• [Problem] Without including any pictures, retype exactly the lines from the top of the records through the line containing "Show the document outline icon", that final line included.
──────────────────────────────
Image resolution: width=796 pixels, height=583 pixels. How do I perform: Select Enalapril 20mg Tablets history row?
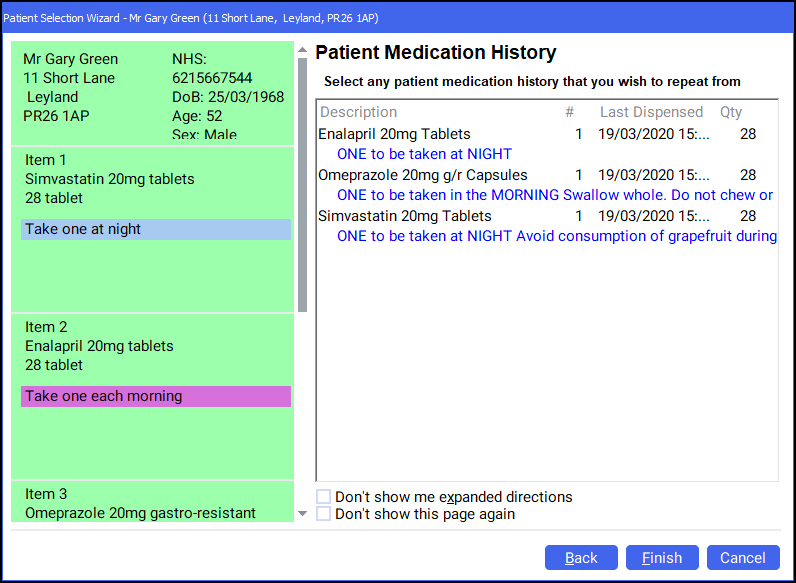[x=394, y=134]
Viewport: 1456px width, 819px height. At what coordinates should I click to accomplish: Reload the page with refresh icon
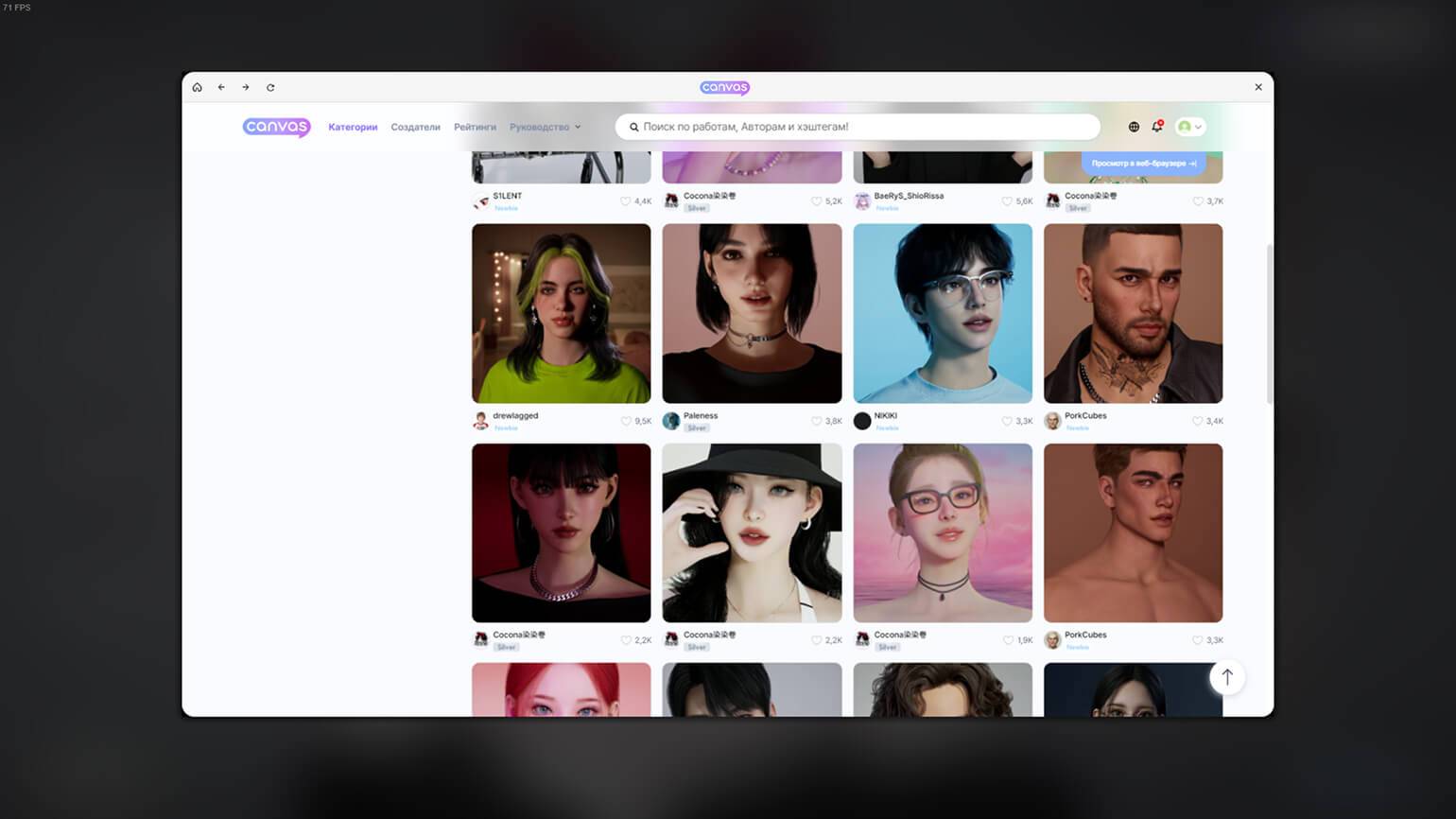(x=270, y=87)
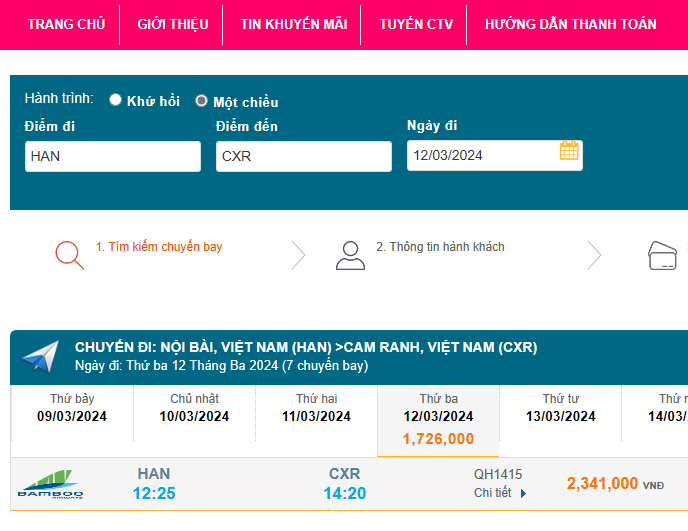
Task: Open the Trang chủ menu item
Action: (66, 24)
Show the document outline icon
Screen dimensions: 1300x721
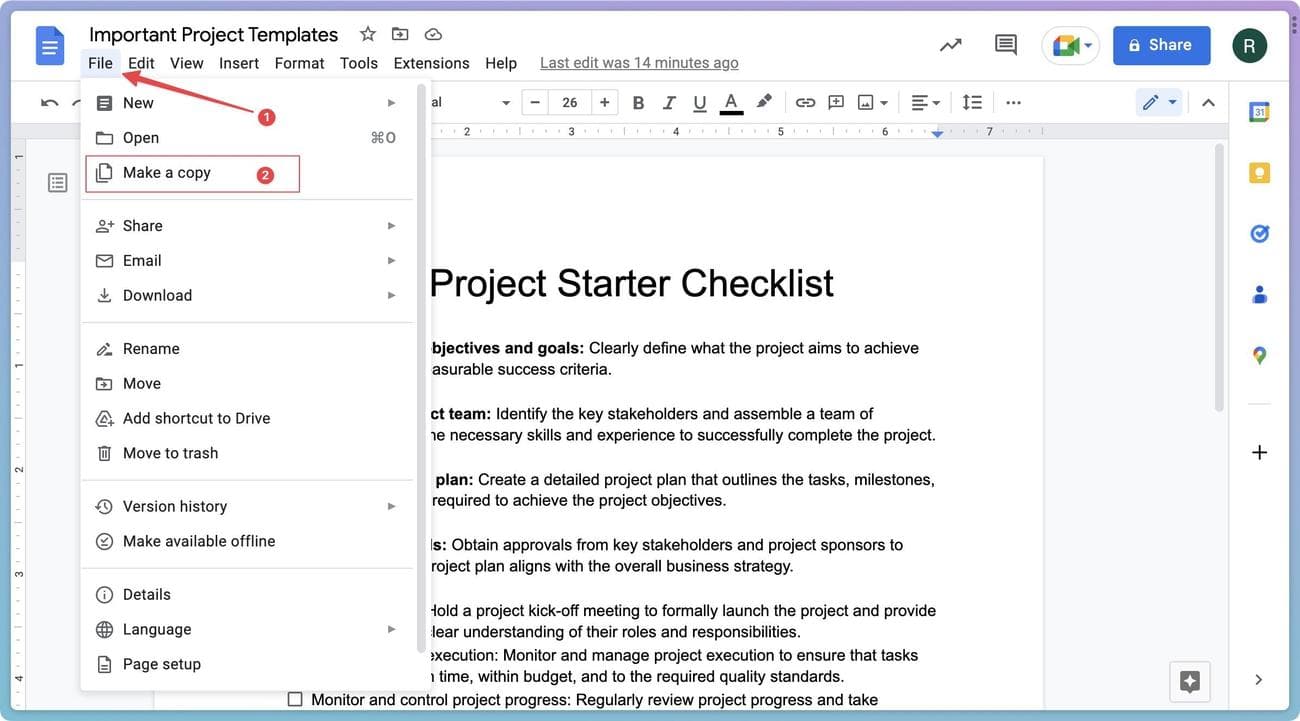pyautogui.click(x=58, y=182)
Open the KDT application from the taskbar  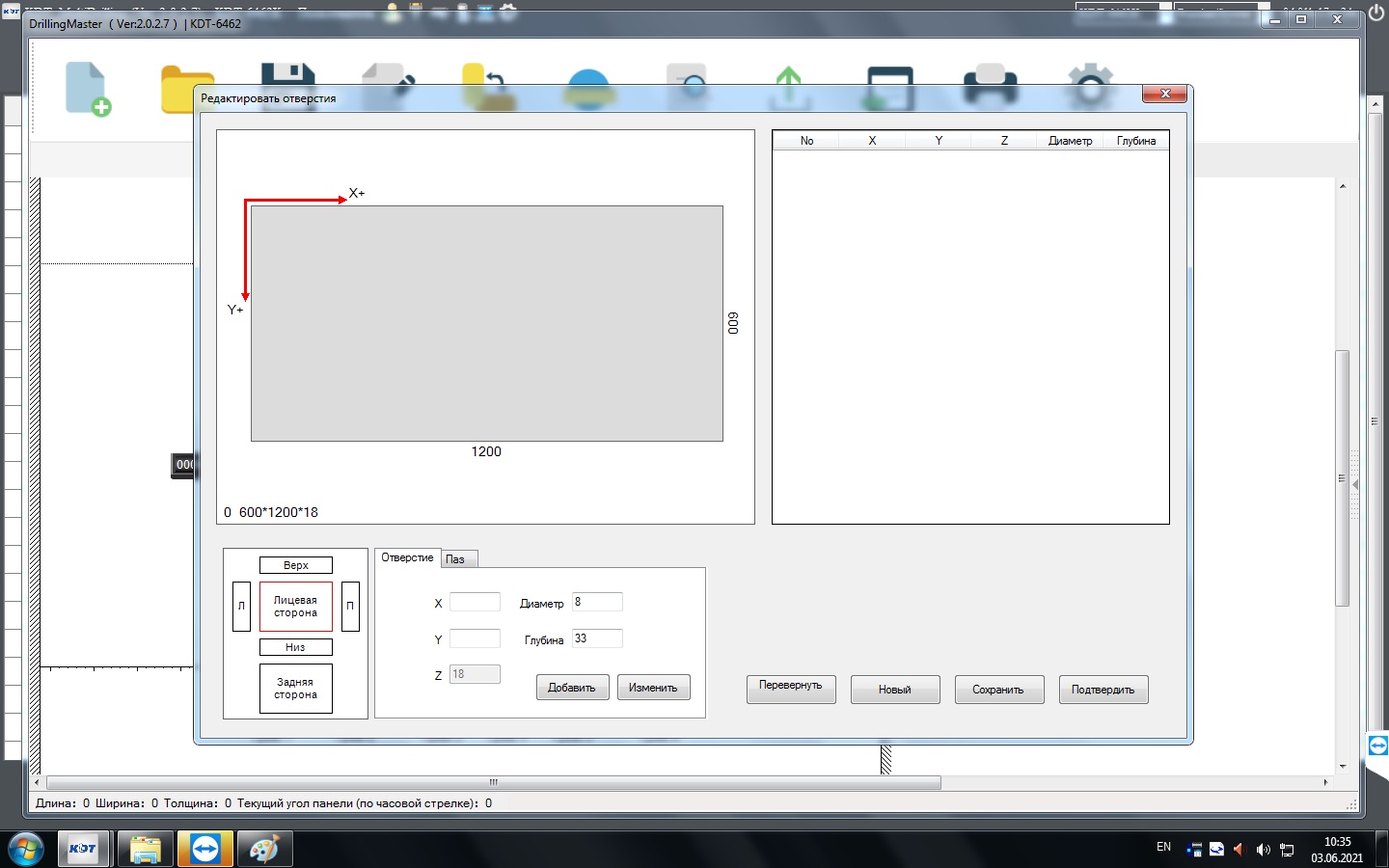click(84, 850)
──────────────────────────────
• [Written response]
Image resolution: width=796 pixels, height=583 pixels. How do I perform: Select Enalapril 20mg Tablets history row?
[x=394, y=134]
Viewport: 1456px width, 819px height. At what coordinates should I click to accomplish: Reload the page with refresh icon
(x=270, y=87)
Task: Open the Trang chủ menu item
Action: (66, 24)
Show the document outline icon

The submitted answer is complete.